REQUIREMENT: In the entries below, find every line with the string "will" and copy it.

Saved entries
--------------------

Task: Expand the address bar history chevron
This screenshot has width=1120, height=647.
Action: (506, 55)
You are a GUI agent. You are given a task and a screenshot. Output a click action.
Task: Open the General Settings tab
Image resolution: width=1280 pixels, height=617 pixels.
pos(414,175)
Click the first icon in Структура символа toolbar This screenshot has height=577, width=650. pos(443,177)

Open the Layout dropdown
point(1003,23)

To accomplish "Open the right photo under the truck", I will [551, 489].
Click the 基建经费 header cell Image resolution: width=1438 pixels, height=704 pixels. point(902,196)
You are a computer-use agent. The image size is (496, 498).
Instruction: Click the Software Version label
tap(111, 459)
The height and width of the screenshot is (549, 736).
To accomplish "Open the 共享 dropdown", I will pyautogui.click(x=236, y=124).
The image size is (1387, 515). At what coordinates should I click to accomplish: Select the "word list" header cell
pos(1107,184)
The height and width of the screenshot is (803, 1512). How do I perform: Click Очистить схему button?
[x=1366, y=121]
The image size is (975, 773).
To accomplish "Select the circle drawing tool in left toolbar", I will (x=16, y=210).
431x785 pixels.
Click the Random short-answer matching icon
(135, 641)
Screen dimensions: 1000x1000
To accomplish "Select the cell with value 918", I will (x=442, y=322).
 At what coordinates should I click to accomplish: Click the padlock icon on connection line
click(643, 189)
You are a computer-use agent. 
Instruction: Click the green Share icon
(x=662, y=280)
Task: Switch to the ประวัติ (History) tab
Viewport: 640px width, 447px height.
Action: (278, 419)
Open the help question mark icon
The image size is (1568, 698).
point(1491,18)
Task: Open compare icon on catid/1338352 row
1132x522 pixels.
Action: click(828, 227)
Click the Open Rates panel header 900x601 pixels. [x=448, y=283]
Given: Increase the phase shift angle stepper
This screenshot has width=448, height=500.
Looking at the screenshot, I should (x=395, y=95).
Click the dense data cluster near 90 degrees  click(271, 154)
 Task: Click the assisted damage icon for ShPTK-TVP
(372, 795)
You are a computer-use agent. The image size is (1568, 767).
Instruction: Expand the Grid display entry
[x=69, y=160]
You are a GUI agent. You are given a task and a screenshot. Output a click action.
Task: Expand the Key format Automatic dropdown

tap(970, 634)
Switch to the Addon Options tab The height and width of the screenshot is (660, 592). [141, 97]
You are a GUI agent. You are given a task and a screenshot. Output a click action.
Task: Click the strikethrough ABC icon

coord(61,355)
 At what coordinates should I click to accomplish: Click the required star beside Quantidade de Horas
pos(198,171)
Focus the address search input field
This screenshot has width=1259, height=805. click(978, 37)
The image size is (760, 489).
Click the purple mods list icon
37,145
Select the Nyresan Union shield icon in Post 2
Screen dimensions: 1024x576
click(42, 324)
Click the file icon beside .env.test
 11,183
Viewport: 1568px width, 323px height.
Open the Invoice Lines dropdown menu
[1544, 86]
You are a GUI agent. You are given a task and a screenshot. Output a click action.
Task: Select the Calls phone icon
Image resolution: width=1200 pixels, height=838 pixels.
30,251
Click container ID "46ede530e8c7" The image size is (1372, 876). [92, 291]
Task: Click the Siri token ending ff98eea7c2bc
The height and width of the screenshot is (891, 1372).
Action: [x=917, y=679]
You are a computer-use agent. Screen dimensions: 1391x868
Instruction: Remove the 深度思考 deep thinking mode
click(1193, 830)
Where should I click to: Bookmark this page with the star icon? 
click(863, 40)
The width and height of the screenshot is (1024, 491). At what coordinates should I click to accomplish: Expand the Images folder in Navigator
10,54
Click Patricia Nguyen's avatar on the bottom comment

--------------------

FINISHED TASK:
To accomplish "Open the right photo under the truck", I will [551, 489].
To accomplish "Open the 共享 dropdown", I will pyautogui.click(x=236, y=124).
To accomplish "Select the circle drawing tool in left toolbar", I will (x=16, y=210).
To accomplish "Select the cell with value 918", I will (x=442, y=322).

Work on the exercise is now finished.